Les tensions post-Badr

La victoire inattendue des musulmans à Badr, en 624, contre les puissants Qurayshites de La Mecque, modifia l'équilibre des forces. Tandis que le prestige de Muhammad grandissait, l'inquiétude et l'hostilité des Banu Qaynuqa s'accentuaient. Ils ne cachaient pas leur mépris pour les capacités militaires des musulmans, affirmant que ces derniers n'avaient vaincu que des marchands mecquois inexpérimentés et qu'une confrontation avec les vétérans des Qaynuqa connaîtrait une issue bien différente.

L'Incident du Souk et le Siège

L'étincelle qui mit le feu aux poudres éclata au cœur même de leur puissance : le marché. Les chroniques rapportent qu'une femme musulmane s'était rendue chez un orfèvre des Banu Qaynuqa pour y vendre ou réparer un bijou. L'artisan et les hommes présents voulurent voir son visage, ce qu'elle refusa. Par raillerie, l'orfèvre accrocha discrètement le pan de son vêtement à son dos. Lorsqu'elle se leva, sa pudeur fut dévoilée, provoquant les rires de l'assemblée.

Un homme musulman, témoin de la scène, fut saisi de colère et tua l'orfèvre.

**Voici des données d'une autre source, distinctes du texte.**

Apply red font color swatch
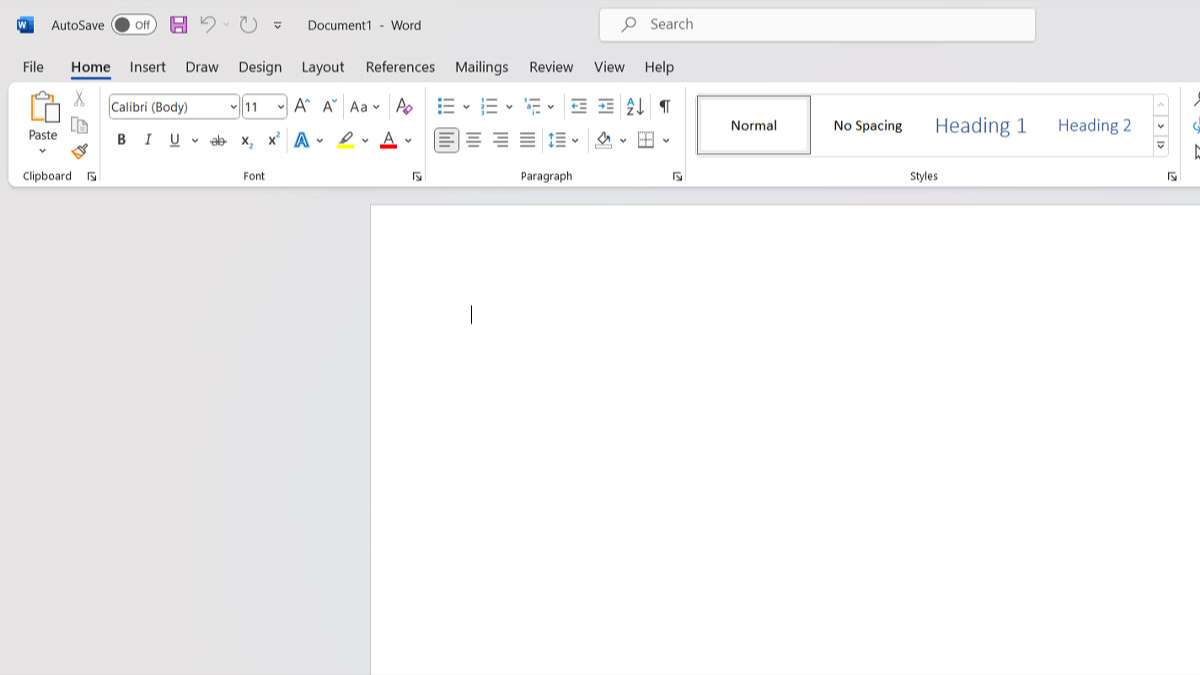The width and height of the screenshot is (1200, 675). (388, 141)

En représailles, les juifs se jetèrent sur le musulman et le tuèrent à son tour. Le pacte de sécurité était rompu. Le sang avait coulé dans le marché.

La forteresse assiégée

Le Prophète Muhammad réagit promptement. Il rassembla ses forces et marcha sur le quartier des Banu Qaynuqa. Les orfèvres, malgré leur bravade passée, se replièrent immédiatement dans leurs forteresses imprenables. Le siège dura quinze nuits. Isolés, sans espoir de secours extérieur, la peur s'infiltra derrière les murailles de pierre. Finalement, ils acceptèrent de se rendre au jugement du Prophète.

L'Exil vers Azhri'at

Le sort des vaincus semblait scellé, mais une intervention politique changea le cours de leur destin. Abdullah ibn Ubayy, leur ancien allié khazrajite, intervint avec véhémence auprès du Prophète. Il saisit Muhammad par sa cotte de mailles, implorant la clémence pour ses alliés : « Quatre cents hommes sans cuirasse et trois cents cuirassés qui m'ont protégé contre le rouge et le noir, allez-vous les moissonner en une seule matinée ? »

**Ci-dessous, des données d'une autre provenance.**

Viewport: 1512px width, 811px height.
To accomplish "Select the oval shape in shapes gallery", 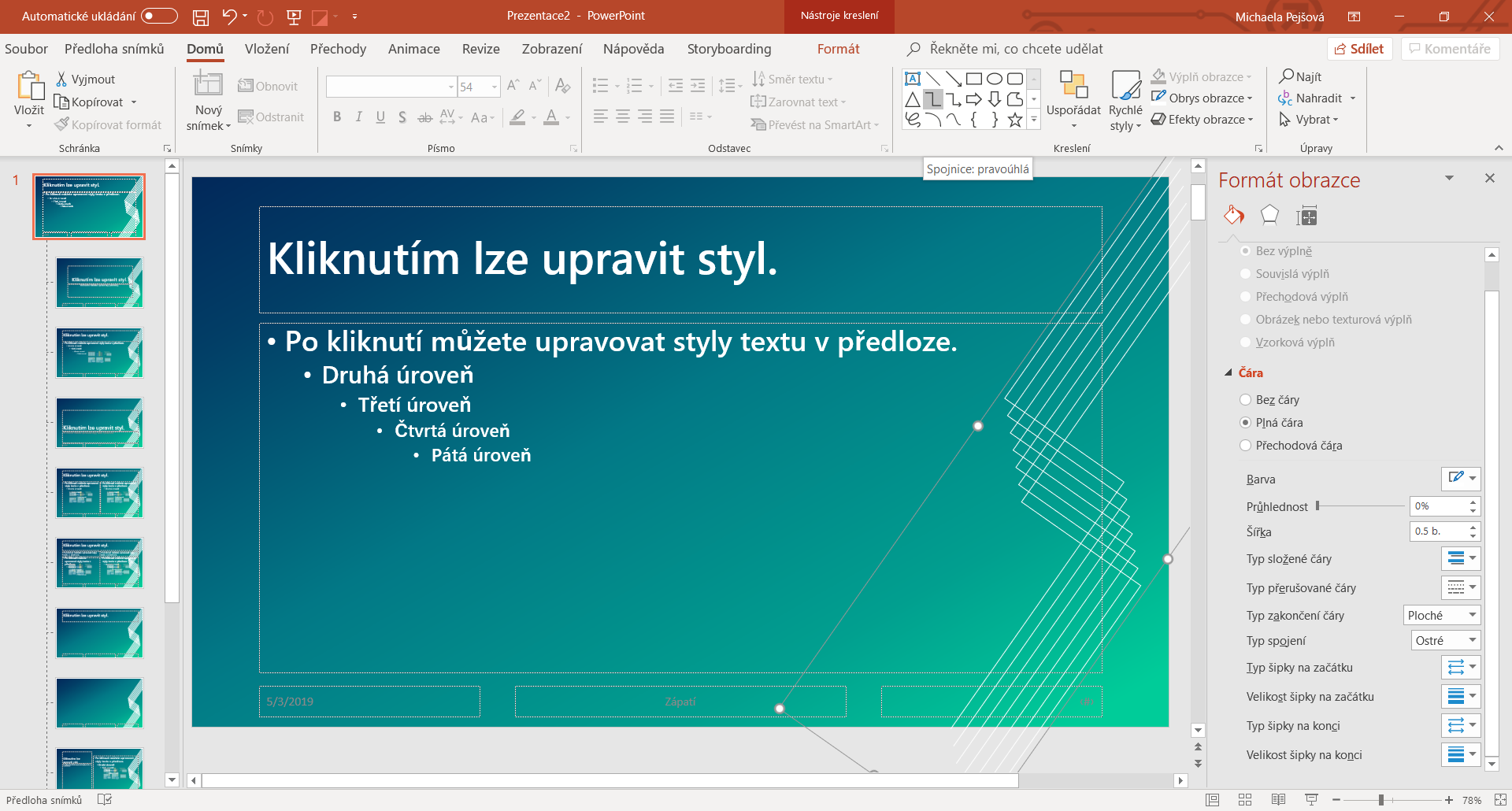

Face à cette insistance publique, le Prophète accéda à la demande d'Ibn Ubayy, mais ordonna leur exil définitif de Médine. Les Banu Qaynuqa eurent trois jours pour quitter la cité. Ils durent abandonner leurs biens, leurs outils et leurs armes, mais eurent la vie sauve et purent emporter leurs femmes et leurs enfants.

La caravane des orfèvres prit la route du nord, vers la Syrie, s'installant finalement à Azhri'at. Leur départ marqua la fin de la première des trois grandes tribus juives de Médine et laissa aux musulmans un butin considérable, notamment les nombreuses cuirasses et armes forgées par ceux qui furent, jadis, les maîtres du métal de Yathrib.